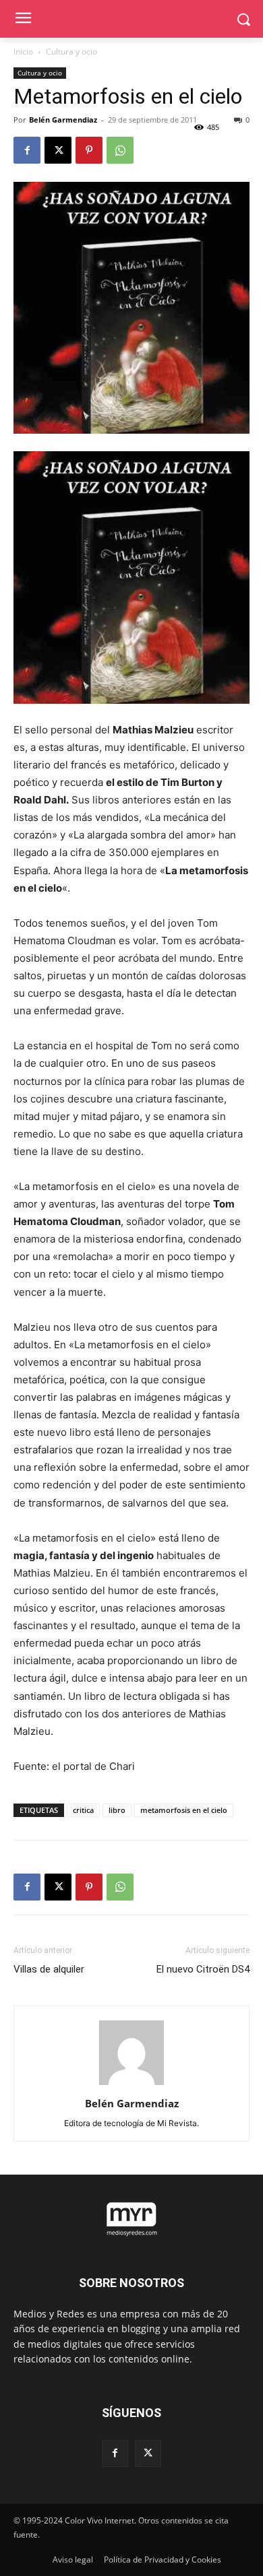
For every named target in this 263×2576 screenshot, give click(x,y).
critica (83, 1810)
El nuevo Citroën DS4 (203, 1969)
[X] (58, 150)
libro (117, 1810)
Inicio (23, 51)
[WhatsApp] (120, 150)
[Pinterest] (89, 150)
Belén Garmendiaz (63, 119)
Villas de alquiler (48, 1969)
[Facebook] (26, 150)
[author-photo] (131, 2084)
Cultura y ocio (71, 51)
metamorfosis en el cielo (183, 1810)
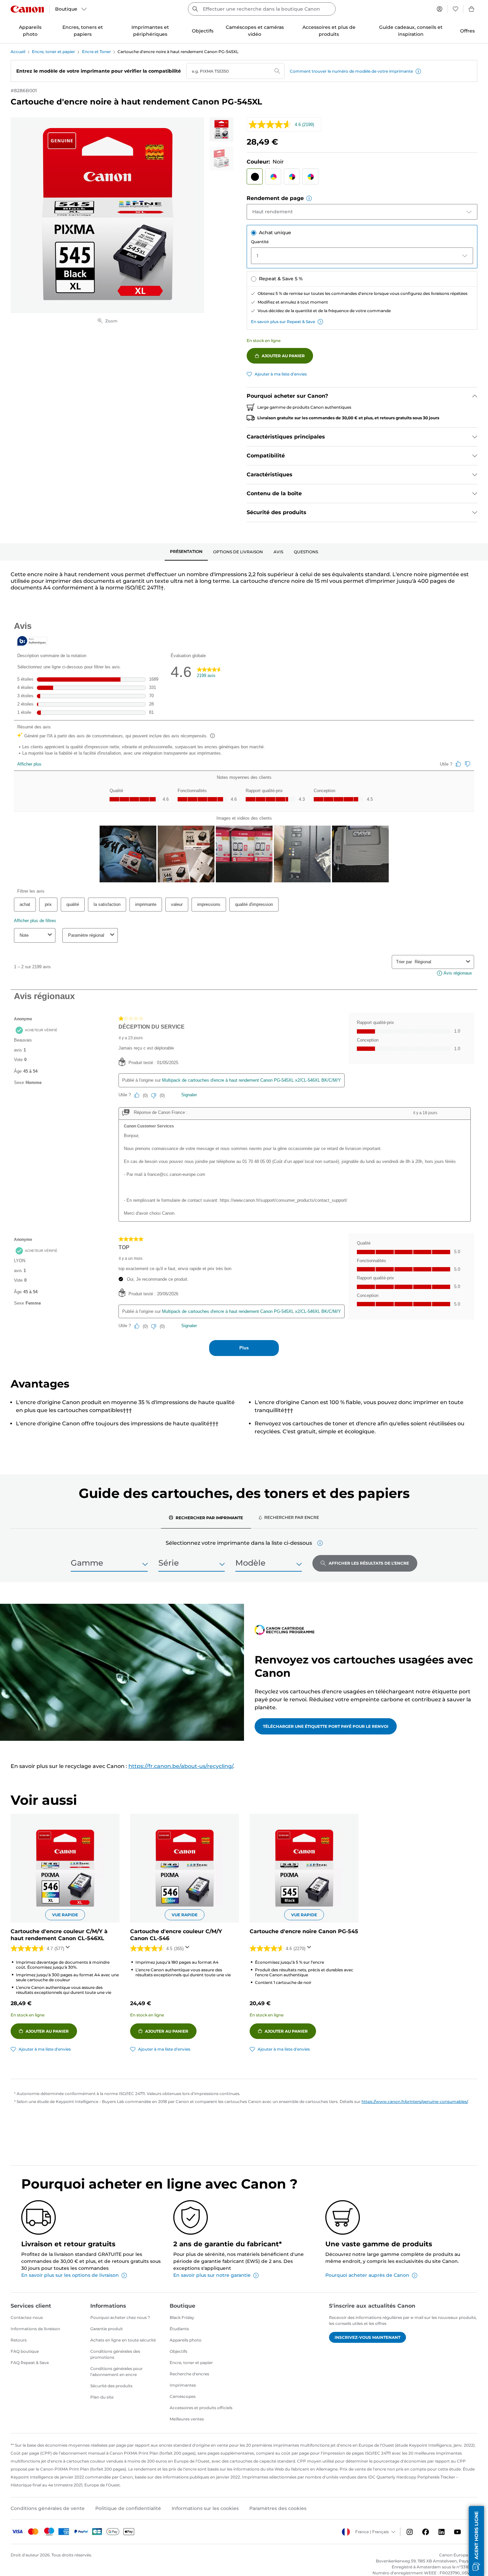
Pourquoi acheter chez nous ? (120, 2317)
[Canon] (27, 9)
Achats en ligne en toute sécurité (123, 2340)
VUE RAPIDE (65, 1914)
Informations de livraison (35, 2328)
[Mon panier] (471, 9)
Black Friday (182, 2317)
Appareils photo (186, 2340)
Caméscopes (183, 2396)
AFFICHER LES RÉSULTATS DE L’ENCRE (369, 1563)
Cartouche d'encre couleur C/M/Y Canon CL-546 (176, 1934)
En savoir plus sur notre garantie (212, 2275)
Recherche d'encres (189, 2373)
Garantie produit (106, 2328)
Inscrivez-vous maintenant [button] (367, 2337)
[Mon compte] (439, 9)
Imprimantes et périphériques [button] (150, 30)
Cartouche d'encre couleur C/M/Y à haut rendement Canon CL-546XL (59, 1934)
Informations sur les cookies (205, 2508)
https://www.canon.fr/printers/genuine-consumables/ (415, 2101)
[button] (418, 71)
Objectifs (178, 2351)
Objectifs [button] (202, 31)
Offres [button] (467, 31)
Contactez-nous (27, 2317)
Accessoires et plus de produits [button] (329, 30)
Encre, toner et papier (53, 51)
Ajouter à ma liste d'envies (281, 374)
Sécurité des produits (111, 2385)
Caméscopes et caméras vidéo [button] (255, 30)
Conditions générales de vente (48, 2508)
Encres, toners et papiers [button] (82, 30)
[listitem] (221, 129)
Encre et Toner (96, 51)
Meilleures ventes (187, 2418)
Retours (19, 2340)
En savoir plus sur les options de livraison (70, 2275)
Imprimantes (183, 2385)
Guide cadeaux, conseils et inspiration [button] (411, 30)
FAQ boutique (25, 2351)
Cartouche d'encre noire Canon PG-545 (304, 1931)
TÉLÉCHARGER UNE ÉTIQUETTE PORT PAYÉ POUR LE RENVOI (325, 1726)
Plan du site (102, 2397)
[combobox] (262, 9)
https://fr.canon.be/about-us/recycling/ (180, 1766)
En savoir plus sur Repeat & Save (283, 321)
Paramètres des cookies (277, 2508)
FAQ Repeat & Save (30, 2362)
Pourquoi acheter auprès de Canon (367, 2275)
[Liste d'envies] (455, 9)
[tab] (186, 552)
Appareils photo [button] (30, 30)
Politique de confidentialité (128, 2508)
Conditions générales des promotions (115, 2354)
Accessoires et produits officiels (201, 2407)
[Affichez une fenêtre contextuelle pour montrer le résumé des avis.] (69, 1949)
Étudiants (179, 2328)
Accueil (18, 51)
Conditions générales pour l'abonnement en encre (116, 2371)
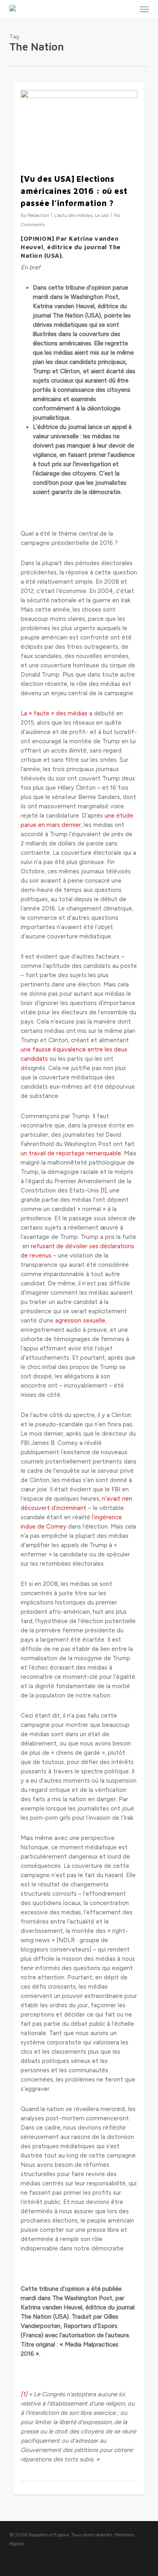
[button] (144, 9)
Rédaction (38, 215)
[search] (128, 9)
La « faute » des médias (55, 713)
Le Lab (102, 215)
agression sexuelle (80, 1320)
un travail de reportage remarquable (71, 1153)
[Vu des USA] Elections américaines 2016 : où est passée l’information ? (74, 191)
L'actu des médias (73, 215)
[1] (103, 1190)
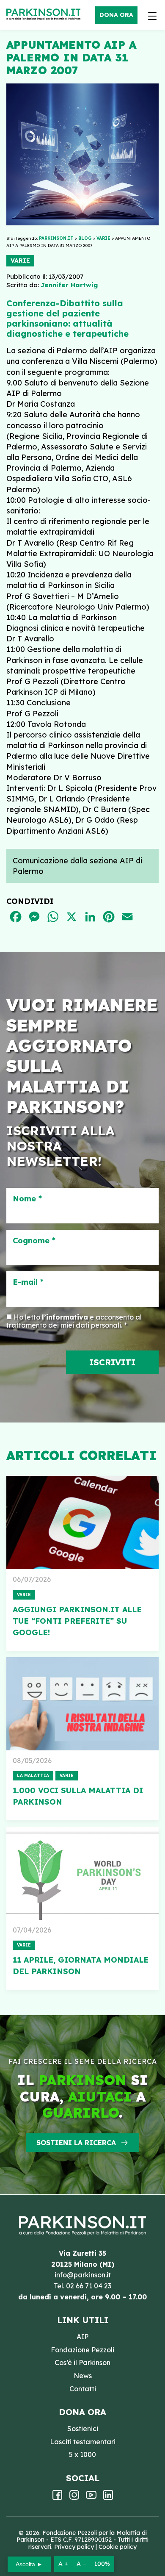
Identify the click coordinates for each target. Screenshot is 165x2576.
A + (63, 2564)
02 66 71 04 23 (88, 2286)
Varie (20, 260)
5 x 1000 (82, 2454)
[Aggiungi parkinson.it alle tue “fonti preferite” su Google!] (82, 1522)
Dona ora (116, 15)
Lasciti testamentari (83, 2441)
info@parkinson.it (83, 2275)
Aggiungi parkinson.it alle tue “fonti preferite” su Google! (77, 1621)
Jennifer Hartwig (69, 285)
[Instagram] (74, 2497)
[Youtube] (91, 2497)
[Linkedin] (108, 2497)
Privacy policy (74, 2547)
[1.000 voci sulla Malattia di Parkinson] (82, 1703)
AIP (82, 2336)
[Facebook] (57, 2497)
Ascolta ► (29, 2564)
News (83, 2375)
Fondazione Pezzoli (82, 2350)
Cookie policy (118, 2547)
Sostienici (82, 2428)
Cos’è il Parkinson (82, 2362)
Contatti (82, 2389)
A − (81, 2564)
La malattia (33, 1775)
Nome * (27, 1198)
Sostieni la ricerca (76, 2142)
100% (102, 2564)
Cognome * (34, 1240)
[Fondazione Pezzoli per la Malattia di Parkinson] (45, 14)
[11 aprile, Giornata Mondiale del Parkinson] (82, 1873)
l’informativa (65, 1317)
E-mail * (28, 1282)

## Problem
Answer with a number alone: how many lines of the records contain the string "produits"?

## Response area
3